Your assignment>
Copy out each line of the data that includes the string "computer".

Recorded data:
——

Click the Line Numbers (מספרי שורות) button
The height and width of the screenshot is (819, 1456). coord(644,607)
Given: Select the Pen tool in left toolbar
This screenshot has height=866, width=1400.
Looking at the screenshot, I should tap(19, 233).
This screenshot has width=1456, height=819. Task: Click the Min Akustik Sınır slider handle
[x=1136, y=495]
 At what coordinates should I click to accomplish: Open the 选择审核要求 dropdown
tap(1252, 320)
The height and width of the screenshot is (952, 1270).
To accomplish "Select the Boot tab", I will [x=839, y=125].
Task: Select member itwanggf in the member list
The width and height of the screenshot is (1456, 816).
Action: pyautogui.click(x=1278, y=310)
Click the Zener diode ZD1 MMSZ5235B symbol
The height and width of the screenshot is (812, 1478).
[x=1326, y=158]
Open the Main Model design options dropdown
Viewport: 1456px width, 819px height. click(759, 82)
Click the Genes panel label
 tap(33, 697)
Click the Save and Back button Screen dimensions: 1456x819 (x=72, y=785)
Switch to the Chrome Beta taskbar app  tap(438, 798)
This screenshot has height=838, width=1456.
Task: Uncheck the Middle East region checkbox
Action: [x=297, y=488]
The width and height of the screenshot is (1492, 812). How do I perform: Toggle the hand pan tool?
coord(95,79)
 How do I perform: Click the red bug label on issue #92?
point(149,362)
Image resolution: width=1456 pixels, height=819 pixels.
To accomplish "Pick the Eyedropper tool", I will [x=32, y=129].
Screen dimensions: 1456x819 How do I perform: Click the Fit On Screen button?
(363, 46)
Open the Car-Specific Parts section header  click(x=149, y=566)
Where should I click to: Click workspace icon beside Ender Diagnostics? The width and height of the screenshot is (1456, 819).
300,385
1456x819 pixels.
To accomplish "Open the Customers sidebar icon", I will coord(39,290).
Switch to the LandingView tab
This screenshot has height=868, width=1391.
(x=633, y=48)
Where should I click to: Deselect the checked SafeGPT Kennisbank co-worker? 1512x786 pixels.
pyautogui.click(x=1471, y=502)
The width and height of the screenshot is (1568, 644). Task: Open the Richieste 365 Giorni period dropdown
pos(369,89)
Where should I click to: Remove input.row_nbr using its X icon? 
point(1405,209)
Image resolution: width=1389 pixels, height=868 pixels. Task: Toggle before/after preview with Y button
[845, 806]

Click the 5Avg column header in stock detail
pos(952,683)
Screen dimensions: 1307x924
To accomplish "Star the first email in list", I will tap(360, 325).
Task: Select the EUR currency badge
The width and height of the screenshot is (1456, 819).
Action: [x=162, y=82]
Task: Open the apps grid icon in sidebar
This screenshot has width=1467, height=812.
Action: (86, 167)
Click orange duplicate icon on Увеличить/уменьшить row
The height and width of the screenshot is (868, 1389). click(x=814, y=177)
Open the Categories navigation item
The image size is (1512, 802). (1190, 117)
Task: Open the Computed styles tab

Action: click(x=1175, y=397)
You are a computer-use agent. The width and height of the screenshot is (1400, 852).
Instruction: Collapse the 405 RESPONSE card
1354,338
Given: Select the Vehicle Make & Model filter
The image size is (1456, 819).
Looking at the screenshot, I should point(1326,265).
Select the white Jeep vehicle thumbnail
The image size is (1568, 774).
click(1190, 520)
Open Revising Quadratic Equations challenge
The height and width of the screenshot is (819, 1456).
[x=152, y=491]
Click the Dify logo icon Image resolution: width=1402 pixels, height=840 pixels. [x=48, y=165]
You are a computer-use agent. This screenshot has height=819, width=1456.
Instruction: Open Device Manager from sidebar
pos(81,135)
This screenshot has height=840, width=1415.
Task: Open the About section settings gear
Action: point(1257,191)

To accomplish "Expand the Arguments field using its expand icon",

——

Reply to the exercise>
You are a computer-use agent. The width and height of the screenshot is (1400, 852).
You are a computer-use agent. This screenshot has height=819, width=1456.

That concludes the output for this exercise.